--- DATA UNDER STUDY ---
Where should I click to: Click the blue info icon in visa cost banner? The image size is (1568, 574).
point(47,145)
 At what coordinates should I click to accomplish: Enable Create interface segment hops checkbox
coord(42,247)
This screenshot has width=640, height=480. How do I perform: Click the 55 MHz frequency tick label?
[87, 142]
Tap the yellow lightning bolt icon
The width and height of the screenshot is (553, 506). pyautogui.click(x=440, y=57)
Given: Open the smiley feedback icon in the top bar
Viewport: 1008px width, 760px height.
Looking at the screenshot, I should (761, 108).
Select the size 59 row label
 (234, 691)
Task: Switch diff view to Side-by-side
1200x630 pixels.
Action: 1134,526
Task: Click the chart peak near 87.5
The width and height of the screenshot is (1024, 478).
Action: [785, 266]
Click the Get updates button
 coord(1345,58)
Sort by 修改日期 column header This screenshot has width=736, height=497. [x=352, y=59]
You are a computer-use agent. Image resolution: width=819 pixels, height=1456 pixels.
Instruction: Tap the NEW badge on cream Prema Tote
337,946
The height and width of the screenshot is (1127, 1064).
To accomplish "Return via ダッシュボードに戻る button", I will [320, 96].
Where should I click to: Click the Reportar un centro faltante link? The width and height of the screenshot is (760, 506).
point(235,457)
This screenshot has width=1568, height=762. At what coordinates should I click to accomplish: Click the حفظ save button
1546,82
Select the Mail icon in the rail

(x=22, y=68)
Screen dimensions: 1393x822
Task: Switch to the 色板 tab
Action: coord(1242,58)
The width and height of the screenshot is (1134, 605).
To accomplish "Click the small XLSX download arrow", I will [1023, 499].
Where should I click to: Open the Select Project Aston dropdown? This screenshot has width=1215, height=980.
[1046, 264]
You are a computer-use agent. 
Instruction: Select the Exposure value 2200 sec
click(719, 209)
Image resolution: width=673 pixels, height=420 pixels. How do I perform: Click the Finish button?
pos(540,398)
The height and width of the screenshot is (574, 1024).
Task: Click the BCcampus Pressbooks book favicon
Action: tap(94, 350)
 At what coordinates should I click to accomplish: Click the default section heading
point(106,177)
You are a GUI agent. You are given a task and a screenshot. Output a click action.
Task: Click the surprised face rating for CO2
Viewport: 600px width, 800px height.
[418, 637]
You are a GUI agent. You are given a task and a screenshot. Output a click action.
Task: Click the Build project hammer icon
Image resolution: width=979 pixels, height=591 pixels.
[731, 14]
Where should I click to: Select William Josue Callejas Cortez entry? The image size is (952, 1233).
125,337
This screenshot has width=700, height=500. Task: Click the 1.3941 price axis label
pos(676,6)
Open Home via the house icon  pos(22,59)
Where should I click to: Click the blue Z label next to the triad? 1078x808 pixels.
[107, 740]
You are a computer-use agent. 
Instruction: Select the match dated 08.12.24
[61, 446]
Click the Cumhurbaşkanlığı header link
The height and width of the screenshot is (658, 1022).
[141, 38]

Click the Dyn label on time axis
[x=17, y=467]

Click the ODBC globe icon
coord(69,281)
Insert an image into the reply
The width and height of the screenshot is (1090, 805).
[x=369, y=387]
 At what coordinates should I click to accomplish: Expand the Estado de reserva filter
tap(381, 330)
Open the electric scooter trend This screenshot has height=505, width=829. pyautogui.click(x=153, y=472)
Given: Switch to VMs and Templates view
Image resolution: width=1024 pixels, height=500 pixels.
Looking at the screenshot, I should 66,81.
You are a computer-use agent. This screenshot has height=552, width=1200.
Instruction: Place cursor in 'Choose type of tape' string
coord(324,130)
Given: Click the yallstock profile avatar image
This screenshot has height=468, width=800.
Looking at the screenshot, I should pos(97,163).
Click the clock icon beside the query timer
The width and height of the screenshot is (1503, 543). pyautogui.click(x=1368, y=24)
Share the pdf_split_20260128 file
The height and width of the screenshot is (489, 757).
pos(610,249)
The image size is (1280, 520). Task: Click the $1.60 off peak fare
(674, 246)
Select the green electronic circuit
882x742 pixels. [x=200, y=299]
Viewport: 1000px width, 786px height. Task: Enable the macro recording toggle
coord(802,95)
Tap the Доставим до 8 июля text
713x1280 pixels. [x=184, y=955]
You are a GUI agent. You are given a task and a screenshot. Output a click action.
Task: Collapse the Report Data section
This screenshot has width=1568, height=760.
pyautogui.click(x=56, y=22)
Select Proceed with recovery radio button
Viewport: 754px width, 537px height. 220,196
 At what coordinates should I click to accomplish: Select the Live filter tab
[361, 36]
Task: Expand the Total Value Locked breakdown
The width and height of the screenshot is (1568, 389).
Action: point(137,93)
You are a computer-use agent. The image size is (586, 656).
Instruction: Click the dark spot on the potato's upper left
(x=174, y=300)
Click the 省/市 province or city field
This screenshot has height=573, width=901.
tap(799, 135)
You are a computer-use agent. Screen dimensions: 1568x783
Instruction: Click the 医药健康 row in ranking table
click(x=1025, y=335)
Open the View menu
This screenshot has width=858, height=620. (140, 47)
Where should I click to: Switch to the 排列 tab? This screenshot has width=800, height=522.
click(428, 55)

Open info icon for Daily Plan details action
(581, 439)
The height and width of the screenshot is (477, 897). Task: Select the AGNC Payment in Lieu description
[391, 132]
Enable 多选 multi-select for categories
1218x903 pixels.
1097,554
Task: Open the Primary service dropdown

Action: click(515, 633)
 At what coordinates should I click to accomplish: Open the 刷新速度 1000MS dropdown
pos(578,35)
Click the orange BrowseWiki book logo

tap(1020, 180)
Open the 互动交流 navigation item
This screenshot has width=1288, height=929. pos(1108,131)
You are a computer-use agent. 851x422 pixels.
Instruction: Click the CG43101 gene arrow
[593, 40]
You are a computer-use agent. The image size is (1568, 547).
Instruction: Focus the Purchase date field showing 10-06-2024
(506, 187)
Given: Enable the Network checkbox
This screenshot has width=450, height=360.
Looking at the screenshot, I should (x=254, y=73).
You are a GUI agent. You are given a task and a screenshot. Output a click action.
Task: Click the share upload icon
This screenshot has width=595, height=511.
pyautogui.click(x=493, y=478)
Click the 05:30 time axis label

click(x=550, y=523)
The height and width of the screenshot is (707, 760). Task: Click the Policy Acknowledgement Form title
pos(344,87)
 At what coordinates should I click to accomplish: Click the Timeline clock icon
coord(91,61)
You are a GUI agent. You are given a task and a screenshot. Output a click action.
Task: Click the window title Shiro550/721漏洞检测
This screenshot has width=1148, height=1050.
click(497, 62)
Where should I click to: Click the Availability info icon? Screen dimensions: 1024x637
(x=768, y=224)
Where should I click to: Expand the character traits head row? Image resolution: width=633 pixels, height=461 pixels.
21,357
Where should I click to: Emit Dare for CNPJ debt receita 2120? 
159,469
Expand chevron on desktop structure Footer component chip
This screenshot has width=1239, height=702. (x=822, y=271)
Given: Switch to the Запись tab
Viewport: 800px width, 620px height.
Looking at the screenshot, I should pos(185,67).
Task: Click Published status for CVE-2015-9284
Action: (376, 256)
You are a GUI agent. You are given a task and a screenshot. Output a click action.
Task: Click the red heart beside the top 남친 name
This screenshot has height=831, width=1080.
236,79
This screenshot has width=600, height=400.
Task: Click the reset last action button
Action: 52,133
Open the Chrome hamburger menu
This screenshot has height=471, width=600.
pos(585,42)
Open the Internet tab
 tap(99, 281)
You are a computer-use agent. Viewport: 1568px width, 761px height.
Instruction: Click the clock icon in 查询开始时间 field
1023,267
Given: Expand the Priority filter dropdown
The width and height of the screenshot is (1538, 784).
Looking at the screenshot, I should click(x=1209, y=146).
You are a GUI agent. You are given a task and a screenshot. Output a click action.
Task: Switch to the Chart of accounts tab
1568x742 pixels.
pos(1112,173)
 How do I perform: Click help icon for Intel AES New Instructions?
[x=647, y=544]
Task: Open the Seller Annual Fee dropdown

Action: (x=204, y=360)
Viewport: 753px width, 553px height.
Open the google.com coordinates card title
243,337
---
▶ PROBLEM:
What are the lines, exactly as written above, from the line with "Where should I click to: Emit" to the line with "Given: Expand the Priority filter dropdown", both included? Output only those.

▶ RESULT:
Where should I click to: Emit Dare for CNPJ debt receita 2120? 
159,469
Expand chevron on desktop structure Footer component chip
This screenshot has width=1239, height=702. (x=822, y=271)
Given: Switch to the Запись tab
Viewport: 800px width, 620px height.
Looking at the screenshot, I should pos(185,67).
Task: Click Published status for CVE-2015-9284
Action: (376, 256)
You are a GUI agent. You are given a task and a screenshot. Output a click action.
Task: Click the red heart beside the top 남친 name
This screenshot has height=831, width=1080.
236,79
This screenshot has width=600, height=400.
Task: Click the reset last action button
Action: 52,133
Open the Chrome hamburger menu
This screenshot has height=471, width=600.
pos(585,42)
Open the Internet tab
 tap(99, 281)
You are a computer-use agent. Viewport: 1568px width, 761px height.
Instruction: Click the clock icon in 查询开始时间 field
1023,267
Given: Expand the Priority filter dropdown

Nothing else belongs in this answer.